En 1984, le groupe de new wave Animotion mettait en garde contre les dangers de la fixation romantique. “Mon besoin de te posséder a consumé mon âme”, ont-ils réprimandé dans leur hit “Obsession.” “Ma vie tremble, je n'ai aucun contrôle.”
Mais et si celui qui parle pouvait être soit le captif de l'amour, soit son ravisseur ? C'est la curieuse question posée, avec des retours mitigés, dans le film sombre et comique surnaturel du scénariste-réalisateur Curry Barker. récit édifiantégalement appelé à juste titre «Obsession».

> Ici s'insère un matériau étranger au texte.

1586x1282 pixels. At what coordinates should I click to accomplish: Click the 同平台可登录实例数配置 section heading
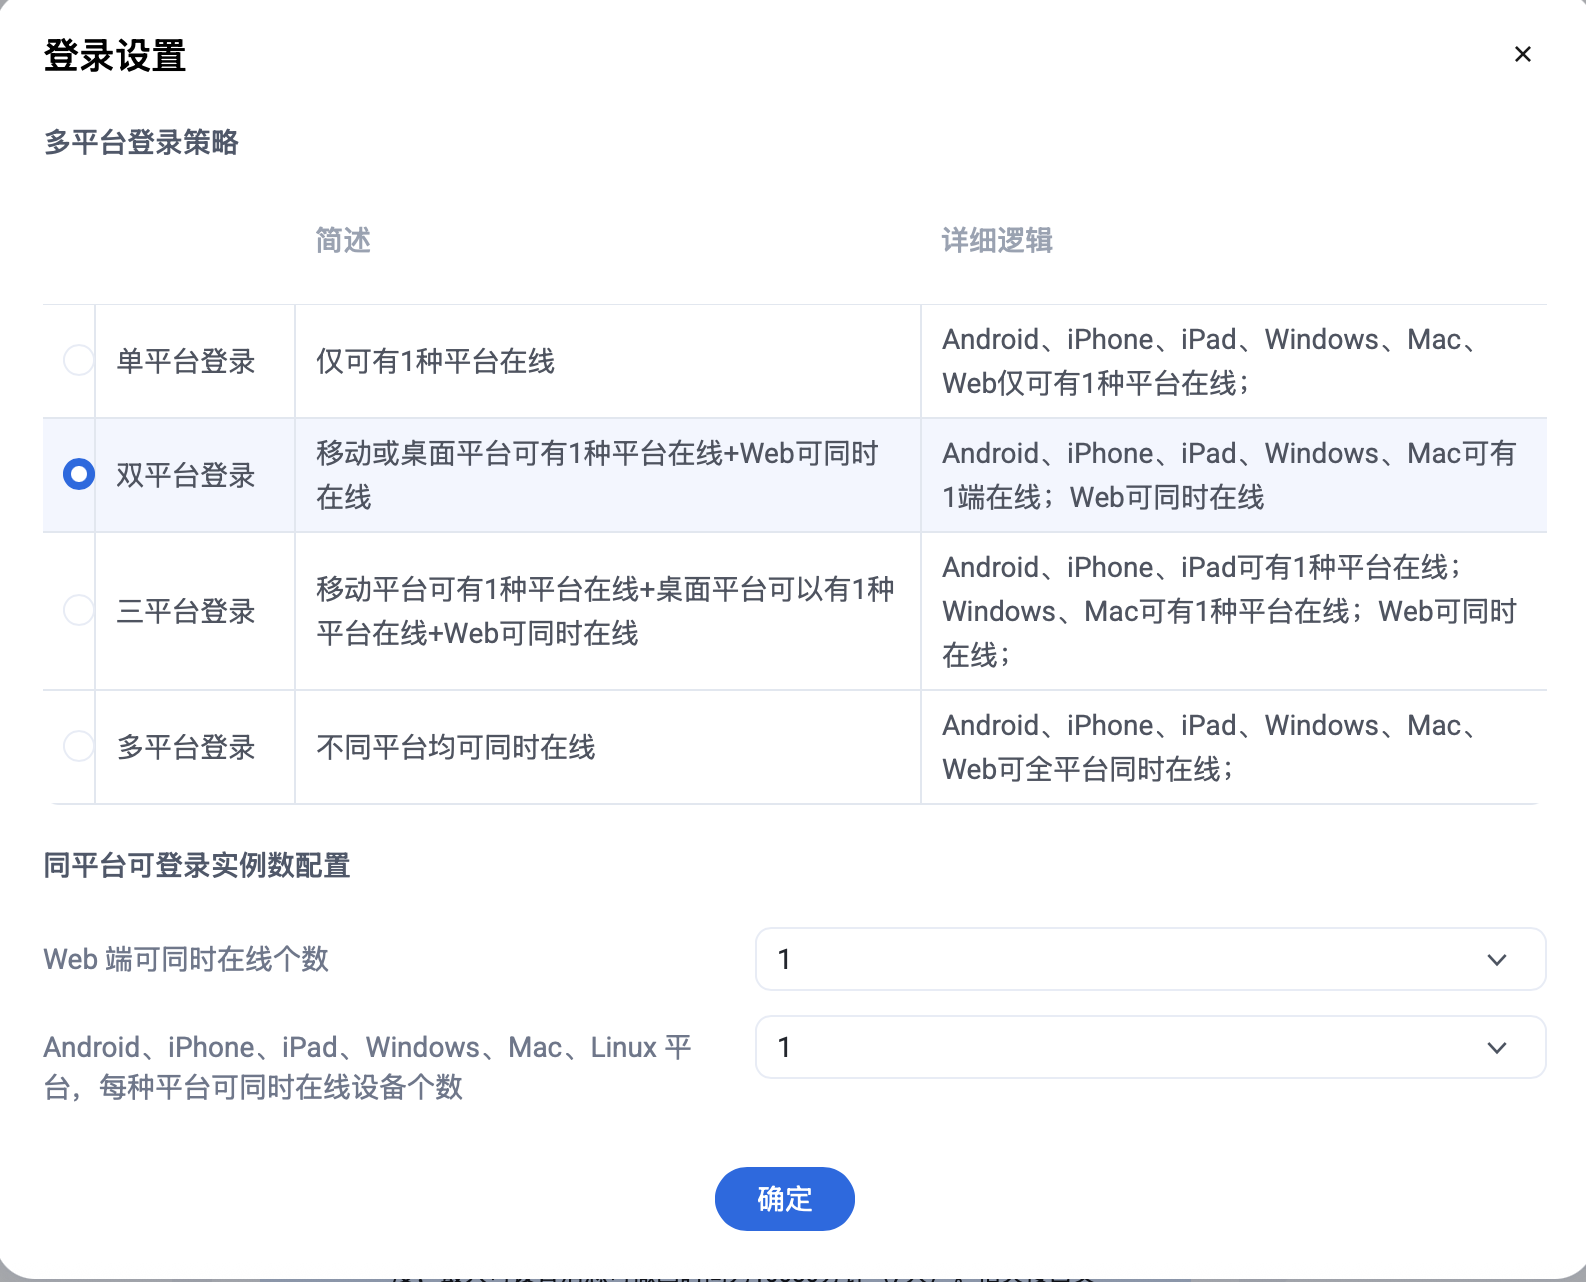tap(197, 865)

Bear (Michael Johnston, parfaitement fragile) a longtemps eu le béguin pour sa meilleure amie, Nikki (Inde Navarrette, totalement intrépide), mais il est d'une timidité débilitante et n'a jamais trouvé le courage de lui avouer ses sentiments, encore moins de lui demander de sortir avec lui.
Désespéré, Bear se rend dans une boutique New Age à la recherche de l'aide des dieux woo-woo. Il opte pour le One Wish Willow, un bibelot fantaisie qui exaucerait un vœu après avoir été cassé en deux. Bear demande à Nikki de l'aimer plus que quiconque, et elle le fait rapidement, avec dévouement et avec une soif sexuelle inextinguible. Mission accomplie.
Mais les huées de Bear ont des conséquences faustiennes horribles et prévisibles. Au lieu de son miel, Nikki devient sa sorcière – un monstre contrôlant, collant et qui pique des crises de colère. Les amis du couple, dont Ian (Cooper Tomlinson) et Sarah (Megan Lawless), sont perplexes devant la rapidité avec laquelle Bear et Nikki sont passés de la zone des amis à la « Twilight Zone ». Lorsque le comportement étrange de Nikki devient violent – amoureux des animaux, attachez votre ceinture – le souhait de Bear devient une malédiction.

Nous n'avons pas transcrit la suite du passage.